Friday, November 1, 2013


For a while now, we have been working on a Mission Action Plan or a strategic plan for our parish. I'm thoroughly convinced that this kind of planning is important, but I'm also aware that well intentioned planning processes often create plans that are either vapid or incomprehensible - and frequently both. (And not only in Churchland, either.)

Sometimes the name and dedication of a church can give some guidance to mission planning. I've heard of parishes dedicated to St. Luke that exercise a particular ministry towards physicians, nurses and other health care workers, for example.

Our parish church is dedicated to St. James the Apostle. Over the past year or so, this has led to some conversations with my unpaid curate about the prospect of having some members of the parish walk the Camino in Spain, the traditional pilgrimage to the relics of St. James at Santiago de Compostella.

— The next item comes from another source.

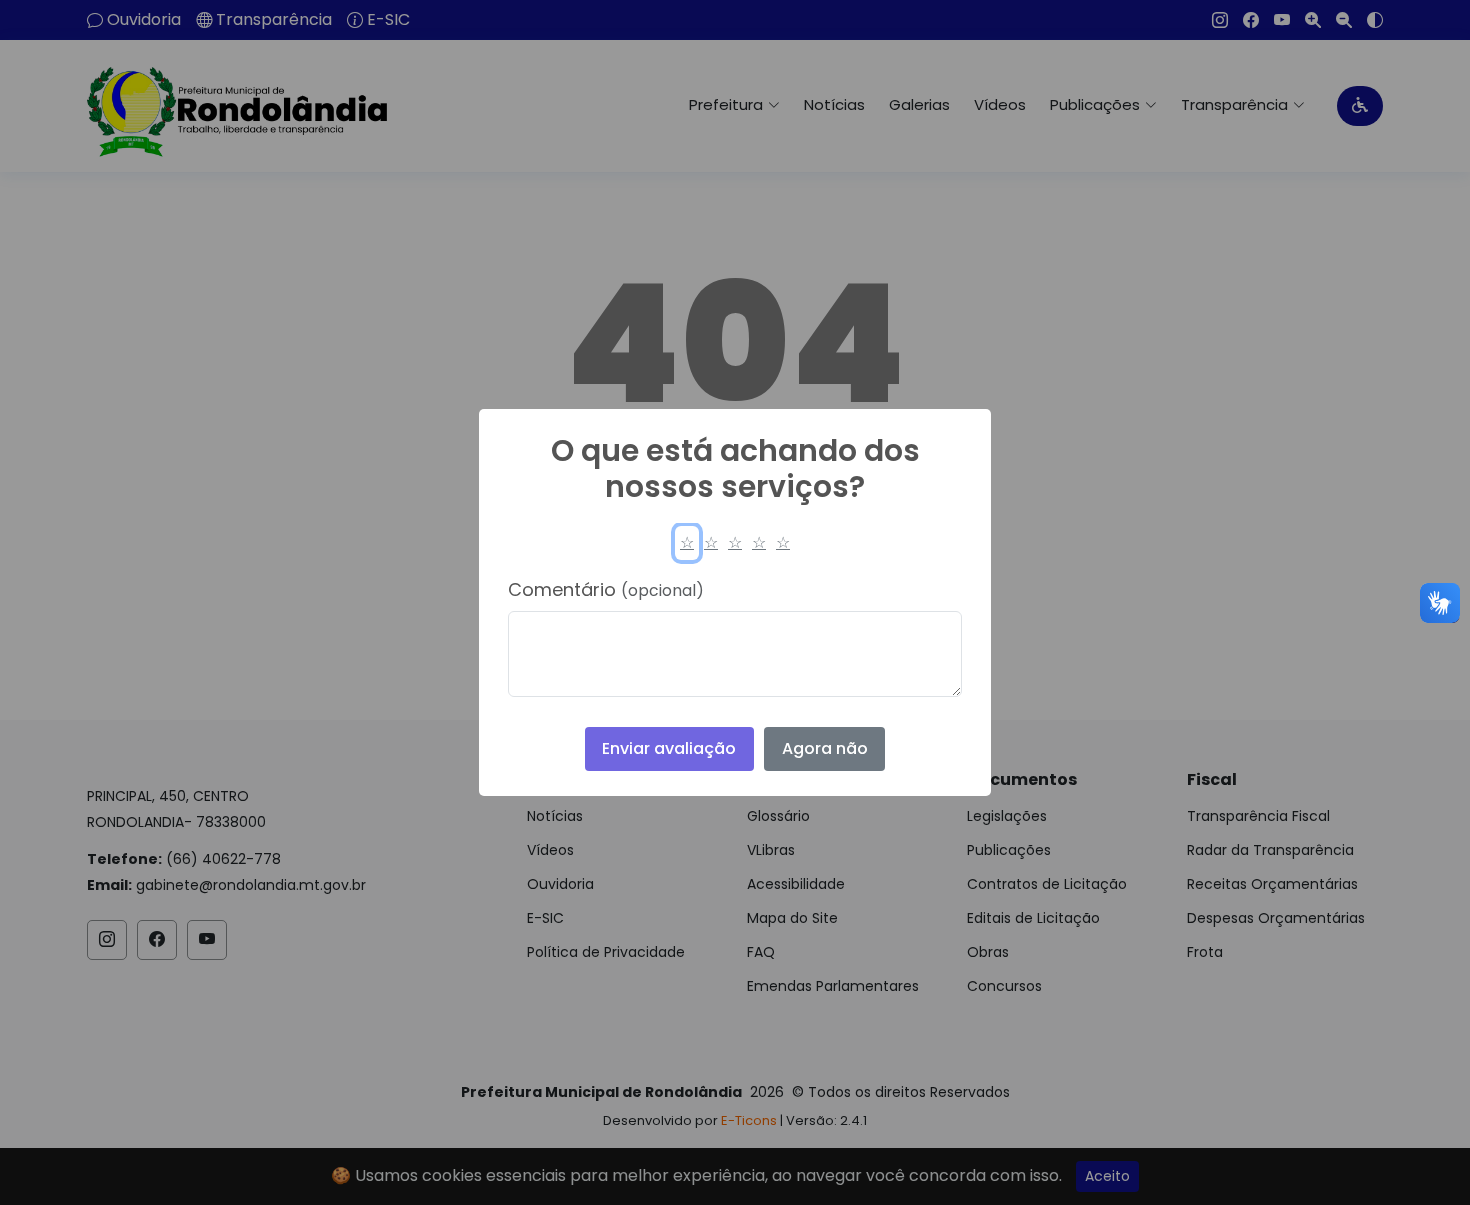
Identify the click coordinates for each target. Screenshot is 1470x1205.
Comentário (606, 589)
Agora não (825, 748)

Which got me to thinking ...

One of the central images of discipleship is the journey.  Jesus was constantly telling people, "Follow me." The Gospel narratives about Jesus teaching ministry are all set in the context of journeys to and from Jerusalem. As Geoffrey Tristram, SSJE recently preached:
Scripture is filled with great journeys. Jacob’s flight from his brother Esau, Joseph sold into slavery, and his journey into Egypt. The great journey of the Exodus from Egypt to the Promised Land. The journey of the wise men to see Jesus. Jesus’ journey into the wilderness. Paul’s journey from Jerusalem to Damascus. It seems that God loves to invite us to make journeys. Because through the journey God teaches us, forms us, invites us to grow and change into the person God longs for us to be. To become fully who we were created to be.

I have often been struck by a tagline I first heard of in association with All Saints Church in Pasadena.  I don't know if it originated there, but it has seemed to me to capture the nature of post-modern evangelism. I'll admit I've cribbed the concept.
Whoever you are ... 
Wherever you've come from ... 
Wherever you are on your journey of faith ...You are welcome here.

Arguably it is an invitation to pause in the journey. But I think, more accurately, it is an invitation to come and join a group of pilgrims so that we can journey together.

So the invitation is not, per se, to join our congregation or to affiliate with our brand of Christianity. It is not to sign on to the Thirty-Nine Articles nor to conform to a particular understanding of the Eucharistic Mystery. It is an invitation to walk together in faith, into deeper faith.